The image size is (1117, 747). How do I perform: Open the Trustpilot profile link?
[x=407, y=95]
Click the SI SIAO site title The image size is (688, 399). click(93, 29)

---+---

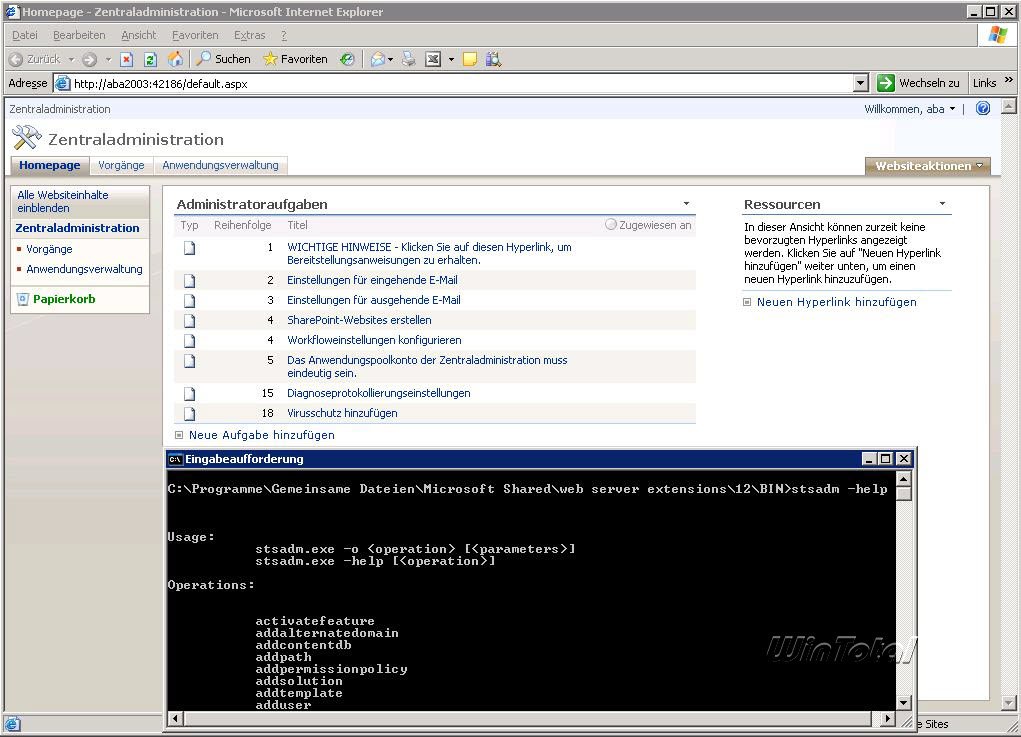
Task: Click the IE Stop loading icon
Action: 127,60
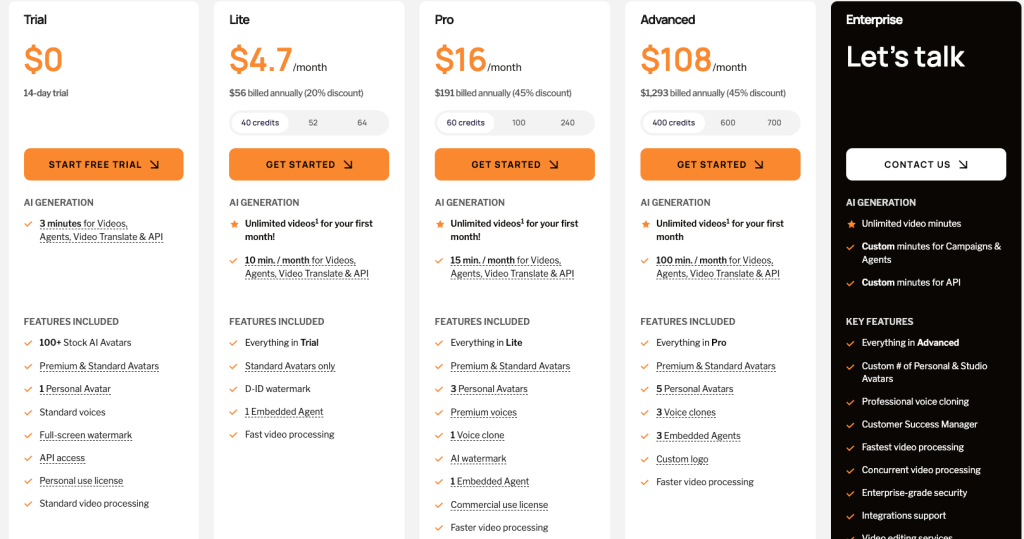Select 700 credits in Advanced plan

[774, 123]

---+---

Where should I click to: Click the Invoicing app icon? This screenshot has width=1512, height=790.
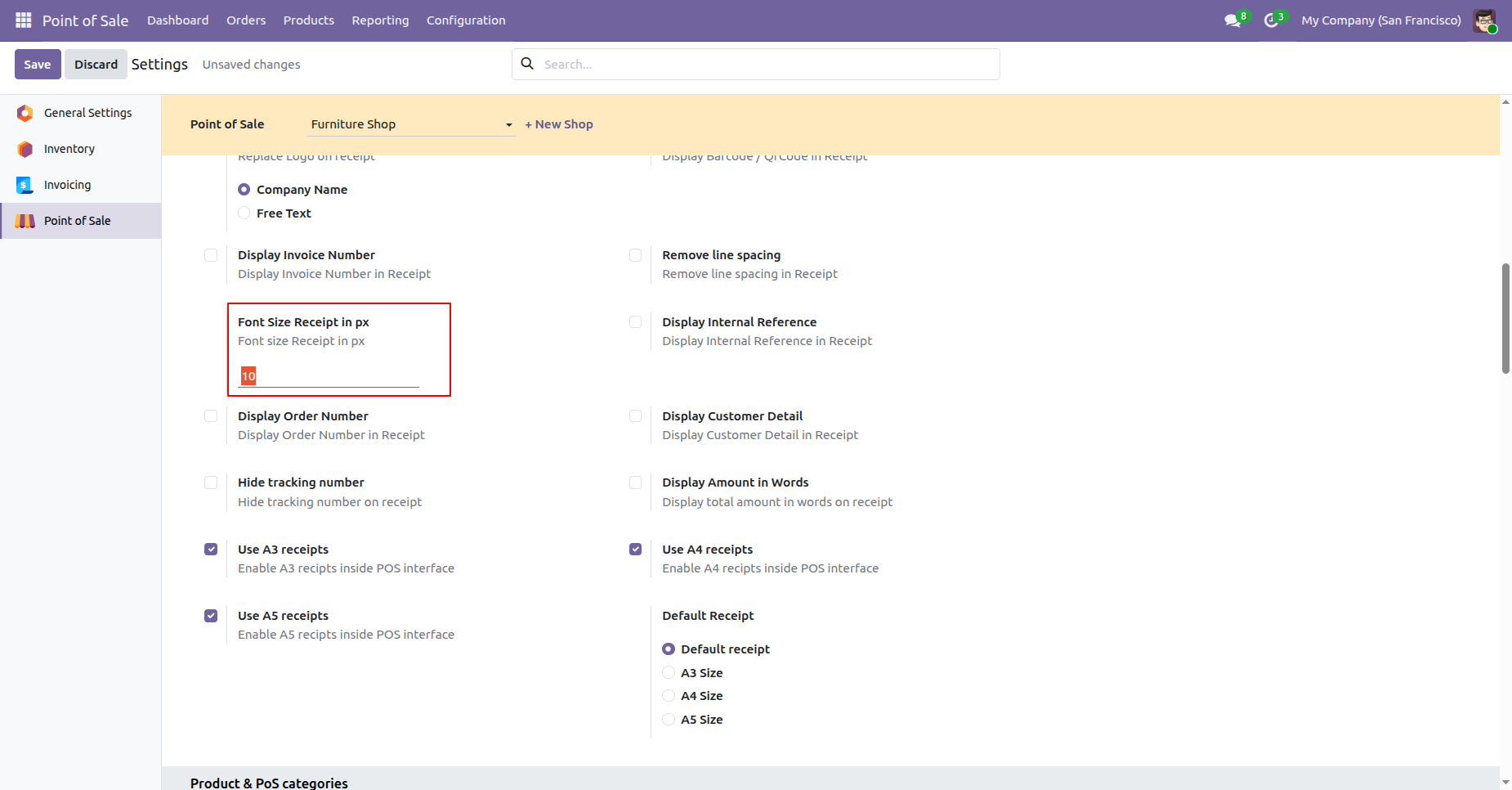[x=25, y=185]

---+---

Pull out every line from the rows above that contains the string "size".

- COMPLETED EXERCISE
The image size is (1117, 747). How do I perform: Open the Trustpilot profile link?
Click the SI SIAO site title The image size is (688, 399). click(93, 29)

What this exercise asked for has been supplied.